The preliminary examinations are designed to test your knowledge of the theories and substantive debates in the discipline of political science. Graduate students are required to pass preliminary examinations (a comprehensive written exam plus a comprehensive oral exam) in two of the four subfields (American, Comparative, International Relations, Political Theory), one designated as primary field and the other as secondary field, at the beginning of their fifth full-time semester in the program. Each subfield sets its own expectations for the content of the written exam but all subfields distinguish primary from secondary field and grading will reflect this distinction. Grading options are as follows: (a) pass with distinction; (b) pass; (c) fail.

Students must complete twelve courses as indicated by grades of B or better on their transcript before taking preliminary examinations, no exceptions. Students must take a minimum of two courses in each subfield they are taking an exam in. One of these courses must be the proseminar. No student with an incomplete shall be allowed to take a preliminary exam. Students must declare their primary and secondary fields by the middle of their second year.

Exam committees will be set by the Director of Graduate Studies and students will be notified of their examiners several months before the exam. There is one committee per subfield and each exam committee consists of two faculty members in that subfield. It is possible to have an exam committee of faculty that students have not taken courses with. Students should expect to meet with the faculty examiners in advance of the exam. Faculty will discuss the expectations for the exam and make clear exactly what range of material students are expected to master. Each subfield will keep a current reading list for students to use as a guide to exam preparation. The reading list should be a guide to core material for the exam but the exam may also cover material from the relevant proseminar and from other courses the student has taken.

Written preliminary examinations will be in late August, prior to the start of the Fall semester of the third year in the program. Oral exams typically fall within a week to ten days after the completion of the written exam or as soon as possible based on faculty schedules. The Graduate Program Coordinator will coordinate exact exam dates (written and oral) and notify students as soon as possible.  Exceptions to this timing may be made with special permission of the DGS for individual students who have a strong research-based rationale (e.g., they must spend the summer after their second year doing fieldwork and are therefore unable to prepare for exams during that period.)  Normally the DGS will consult with the student's advisor(s) to confirm the rationale for a research-based exception.

Written exams: Each subfield sets its own expectations for the content of the written exam. Each written exam is eight hours long; students receive the exam at 9:00 am and must submit their completed exam by 5:00 pm.
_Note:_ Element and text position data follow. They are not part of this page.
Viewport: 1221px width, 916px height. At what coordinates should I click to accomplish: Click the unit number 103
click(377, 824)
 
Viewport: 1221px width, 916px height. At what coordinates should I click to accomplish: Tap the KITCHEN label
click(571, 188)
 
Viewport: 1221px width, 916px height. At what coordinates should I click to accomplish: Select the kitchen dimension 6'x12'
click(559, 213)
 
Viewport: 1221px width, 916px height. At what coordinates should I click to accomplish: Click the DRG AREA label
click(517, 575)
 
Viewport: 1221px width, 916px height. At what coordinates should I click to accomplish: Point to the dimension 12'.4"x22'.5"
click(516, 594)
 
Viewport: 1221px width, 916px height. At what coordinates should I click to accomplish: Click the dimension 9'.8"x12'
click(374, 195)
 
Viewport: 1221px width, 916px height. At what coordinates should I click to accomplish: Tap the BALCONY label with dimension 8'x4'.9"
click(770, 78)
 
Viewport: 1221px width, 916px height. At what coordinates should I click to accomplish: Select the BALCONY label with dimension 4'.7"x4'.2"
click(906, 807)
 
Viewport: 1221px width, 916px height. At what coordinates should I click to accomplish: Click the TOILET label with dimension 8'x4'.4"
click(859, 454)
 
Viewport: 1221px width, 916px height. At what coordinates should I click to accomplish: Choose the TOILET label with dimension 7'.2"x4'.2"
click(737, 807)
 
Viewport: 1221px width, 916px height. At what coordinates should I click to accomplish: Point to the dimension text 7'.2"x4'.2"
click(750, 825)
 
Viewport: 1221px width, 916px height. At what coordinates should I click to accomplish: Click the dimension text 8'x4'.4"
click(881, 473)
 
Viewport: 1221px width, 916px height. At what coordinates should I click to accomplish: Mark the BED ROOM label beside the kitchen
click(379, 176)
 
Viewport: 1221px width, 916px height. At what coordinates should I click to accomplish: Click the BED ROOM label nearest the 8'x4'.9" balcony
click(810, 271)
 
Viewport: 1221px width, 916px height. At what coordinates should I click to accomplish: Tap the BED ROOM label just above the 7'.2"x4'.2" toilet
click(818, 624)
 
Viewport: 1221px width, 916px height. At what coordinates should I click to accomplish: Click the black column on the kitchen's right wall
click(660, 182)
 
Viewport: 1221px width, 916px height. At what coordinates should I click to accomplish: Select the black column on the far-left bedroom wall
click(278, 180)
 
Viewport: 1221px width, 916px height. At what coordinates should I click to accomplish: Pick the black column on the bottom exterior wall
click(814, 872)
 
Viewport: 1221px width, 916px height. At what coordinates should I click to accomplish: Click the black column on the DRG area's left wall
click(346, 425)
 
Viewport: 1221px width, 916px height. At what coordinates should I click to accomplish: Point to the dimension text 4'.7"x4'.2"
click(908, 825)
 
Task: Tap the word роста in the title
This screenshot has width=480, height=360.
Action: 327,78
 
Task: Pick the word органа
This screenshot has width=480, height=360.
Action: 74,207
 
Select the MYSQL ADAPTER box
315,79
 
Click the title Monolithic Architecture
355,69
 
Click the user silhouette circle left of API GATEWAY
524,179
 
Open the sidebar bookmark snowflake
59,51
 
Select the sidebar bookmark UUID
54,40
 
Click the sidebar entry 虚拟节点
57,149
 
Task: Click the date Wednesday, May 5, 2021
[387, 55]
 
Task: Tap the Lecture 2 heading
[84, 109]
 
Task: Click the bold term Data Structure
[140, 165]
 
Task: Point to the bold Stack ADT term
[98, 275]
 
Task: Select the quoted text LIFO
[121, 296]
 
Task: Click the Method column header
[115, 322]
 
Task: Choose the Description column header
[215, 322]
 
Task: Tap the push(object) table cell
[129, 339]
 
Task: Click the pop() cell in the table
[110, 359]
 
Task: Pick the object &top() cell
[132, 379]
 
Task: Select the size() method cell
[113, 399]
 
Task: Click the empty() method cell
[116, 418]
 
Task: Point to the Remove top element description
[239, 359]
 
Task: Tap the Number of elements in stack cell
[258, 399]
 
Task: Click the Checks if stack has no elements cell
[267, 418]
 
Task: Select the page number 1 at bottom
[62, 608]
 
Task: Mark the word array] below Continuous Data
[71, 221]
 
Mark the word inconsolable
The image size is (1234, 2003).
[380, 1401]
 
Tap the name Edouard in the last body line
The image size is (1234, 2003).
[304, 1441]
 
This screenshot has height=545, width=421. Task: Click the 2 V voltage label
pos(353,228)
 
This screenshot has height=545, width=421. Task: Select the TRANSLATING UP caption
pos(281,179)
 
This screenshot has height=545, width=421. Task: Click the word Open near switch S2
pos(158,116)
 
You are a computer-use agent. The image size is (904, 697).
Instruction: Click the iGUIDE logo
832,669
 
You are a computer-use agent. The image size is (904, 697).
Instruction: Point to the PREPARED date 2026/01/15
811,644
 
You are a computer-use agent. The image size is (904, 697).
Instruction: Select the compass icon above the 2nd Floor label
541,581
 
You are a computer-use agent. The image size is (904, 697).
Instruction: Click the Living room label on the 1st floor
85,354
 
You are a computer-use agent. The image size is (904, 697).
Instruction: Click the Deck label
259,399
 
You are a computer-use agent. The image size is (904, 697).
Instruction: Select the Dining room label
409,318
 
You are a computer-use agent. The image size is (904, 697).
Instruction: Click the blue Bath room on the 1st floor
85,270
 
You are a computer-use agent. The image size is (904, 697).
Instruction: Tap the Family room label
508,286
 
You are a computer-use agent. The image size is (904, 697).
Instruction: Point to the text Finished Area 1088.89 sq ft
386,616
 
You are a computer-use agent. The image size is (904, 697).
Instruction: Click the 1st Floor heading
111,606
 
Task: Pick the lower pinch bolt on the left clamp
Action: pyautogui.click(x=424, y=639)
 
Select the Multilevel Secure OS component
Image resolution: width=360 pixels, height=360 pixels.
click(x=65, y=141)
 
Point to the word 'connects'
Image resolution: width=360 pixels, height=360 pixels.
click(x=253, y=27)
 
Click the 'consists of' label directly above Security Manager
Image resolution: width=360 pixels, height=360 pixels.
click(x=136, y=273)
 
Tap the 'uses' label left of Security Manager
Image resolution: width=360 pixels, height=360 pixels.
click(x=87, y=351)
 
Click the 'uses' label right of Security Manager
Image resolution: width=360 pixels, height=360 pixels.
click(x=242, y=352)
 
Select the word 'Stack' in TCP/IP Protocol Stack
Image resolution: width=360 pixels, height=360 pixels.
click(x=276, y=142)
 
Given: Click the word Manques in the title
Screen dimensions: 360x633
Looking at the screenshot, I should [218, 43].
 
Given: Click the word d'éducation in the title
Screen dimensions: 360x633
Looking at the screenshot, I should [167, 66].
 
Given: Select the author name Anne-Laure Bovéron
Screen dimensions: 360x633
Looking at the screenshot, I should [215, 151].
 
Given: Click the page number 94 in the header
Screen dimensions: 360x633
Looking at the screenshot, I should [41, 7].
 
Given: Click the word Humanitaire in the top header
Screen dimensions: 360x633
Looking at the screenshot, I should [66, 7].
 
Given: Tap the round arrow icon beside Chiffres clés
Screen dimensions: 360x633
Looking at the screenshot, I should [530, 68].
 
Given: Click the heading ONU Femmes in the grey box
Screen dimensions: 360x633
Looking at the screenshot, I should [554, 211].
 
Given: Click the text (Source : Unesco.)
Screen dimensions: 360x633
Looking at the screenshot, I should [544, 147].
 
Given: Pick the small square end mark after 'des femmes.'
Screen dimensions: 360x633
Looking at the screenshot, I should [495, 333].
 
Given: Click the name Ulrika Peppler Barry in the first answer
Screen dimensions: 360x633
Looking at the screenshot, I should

The written exam is open book and open notes but all writing for the exam must be original and new - i.e., no cutting and pasting of previously written notes or material is permitted. 

Oral exams: Students are required to take oral exams in both the primary and secondary subfields, with 60 minutes given to each subfield. Both subfield committees meet concurrently with the student for a combined two-hour exam. Immediately following the completion of the oral examination, the examination committee shall meet in executive session to determine an overall grade for the preliminary examination (written examinations plus oral examination). Once a grade has been determined, the committee shall inform the student immediately of this decision.

It is possible to fail one or both of the field examinations. Students who are judged to have failed all or part of one or both examinations will immediately move to warning status and be required to retake the exam(s) in question in December prior to the last official day of class of the fall semester (if the first exam was taken in August/September) or August/September if the student received an exception and took the first exam the previous May i.e., the end of the spring semester of the student's second year). If a committee determines that the written exam by itself is unpassable, the committee can cancel the oral exam and fail the student. Both preliminary exams must be passed successfully by the end of the first semester of the third year in the program. 

If a student in consultation with the DGS and their advisor requests to delay taking preliminary exams until December of their third year and is approved, the student immediately moves to warning status for the fall semester and forfeits their chance to retake the exam if they fail either or both exams.

Students who have passed at least one preliminary exam by September of their third year are permitted to register for the prospectus class (POLS2050). Students who have not passed at least one preliminary exam by September of their third year cannot move forward to the prospectus writing stage and must register for an elective course to remina in active status with the Registrar. 

Failing either or both preliminary examinations after taking them a second time or after taking exams for the first time in December is cause for immediate withdrawal from the graduate program.